__The exercise__.
Rewrite the lines from the one containing "This screenshot has width=835, height=556." through the one containing "will [x=604, y=663].", changing "Open" to "Launch" and leaving all else unchanged.
========
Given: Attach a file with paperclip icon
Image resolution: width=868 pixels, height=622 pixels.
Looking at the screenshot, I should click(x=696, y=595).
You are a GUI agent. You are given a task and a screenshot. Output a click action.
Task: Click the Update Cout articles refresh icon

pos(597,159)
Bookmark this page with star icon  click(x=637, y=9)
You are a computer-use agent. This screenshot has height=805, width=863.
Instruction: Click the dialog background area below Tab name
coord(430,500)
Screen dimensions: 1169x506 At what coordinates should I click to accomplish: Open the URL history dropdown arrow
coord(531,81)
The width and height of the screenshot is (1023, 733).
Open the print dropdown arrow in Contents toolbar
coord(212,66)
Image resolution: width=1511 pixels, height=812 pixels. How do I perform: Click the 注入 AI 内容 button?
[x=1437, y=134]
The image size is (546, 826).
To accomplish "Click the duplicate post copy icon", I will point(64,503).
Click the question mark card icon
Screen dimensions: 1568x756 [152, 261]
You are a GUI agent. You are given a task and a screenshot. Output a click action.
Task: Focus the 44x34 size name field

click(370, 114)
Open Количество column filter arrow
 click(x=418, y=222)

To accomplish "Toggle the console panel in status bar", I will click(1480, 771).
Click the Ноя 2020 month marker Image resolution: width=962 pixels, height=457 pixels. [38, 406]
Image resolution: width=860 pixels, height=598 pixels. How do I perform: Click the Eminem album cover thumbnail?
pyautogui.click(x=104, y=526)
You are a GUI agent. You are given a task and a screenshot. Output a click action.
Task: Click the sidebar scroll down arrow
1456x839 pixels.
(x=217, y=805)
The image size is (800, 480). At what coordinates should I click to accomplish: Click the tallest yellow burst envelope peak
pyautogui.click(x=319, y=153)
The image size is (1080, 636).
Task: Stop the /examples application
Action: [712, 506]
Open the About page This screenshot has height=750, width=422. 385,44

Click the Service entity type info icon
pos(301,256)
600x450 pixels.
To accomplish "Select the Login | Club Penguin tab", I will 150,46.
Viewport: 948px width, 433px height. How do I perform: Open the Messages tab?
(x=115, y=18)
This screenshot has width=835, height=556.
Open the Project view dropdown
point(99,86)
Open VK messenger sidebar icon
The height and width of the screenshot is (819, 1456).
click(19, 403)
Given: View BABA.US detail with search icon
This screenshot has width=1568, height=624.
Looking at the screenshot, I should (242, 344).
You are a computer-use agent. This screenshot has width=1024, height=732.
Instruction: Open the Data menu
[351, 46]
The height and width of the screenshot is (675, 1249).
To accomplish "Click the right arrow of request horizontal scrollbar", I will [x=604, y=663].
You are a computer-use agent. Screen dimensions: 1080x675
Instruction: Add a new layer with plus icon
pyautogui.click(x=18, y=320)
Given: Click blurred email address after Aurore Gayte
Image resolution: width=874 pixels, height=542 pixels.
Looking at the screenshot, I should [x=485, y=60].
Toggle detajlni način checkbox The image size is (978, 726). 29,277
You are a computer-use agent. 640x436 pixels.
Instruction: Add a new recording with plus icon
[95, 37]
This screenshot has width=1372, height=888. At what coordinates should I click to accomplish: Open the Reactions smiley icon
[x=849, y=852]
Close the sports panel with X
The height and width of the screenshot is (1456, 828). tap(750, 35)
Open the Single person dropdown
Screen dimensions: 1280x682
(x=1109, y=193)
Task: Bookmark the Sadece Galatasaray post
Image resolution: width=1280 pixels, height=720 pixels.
========
__Final result__.
This screenshot has width=835, height=556.
Launch the Project view dropdown
point(99,86)
Launch VK messenger sidebar icon
The height and width of the screenshot is (819, 1456).
click(19, 403)
Given: View BABA.US detail with search icon
This screenshot has width=1568, height=624.
Looking at the screenshot, I should (242, 344).
You are a computer-use agent. This screenshot has width=1024, height=732.
Instruction: Launch the Data menu
[351, 46]
The height and width of the screenshot is (675, 1249).
To accomplish "Click the right arrow of request horizontal scrollbar", I will [x=604, y=663].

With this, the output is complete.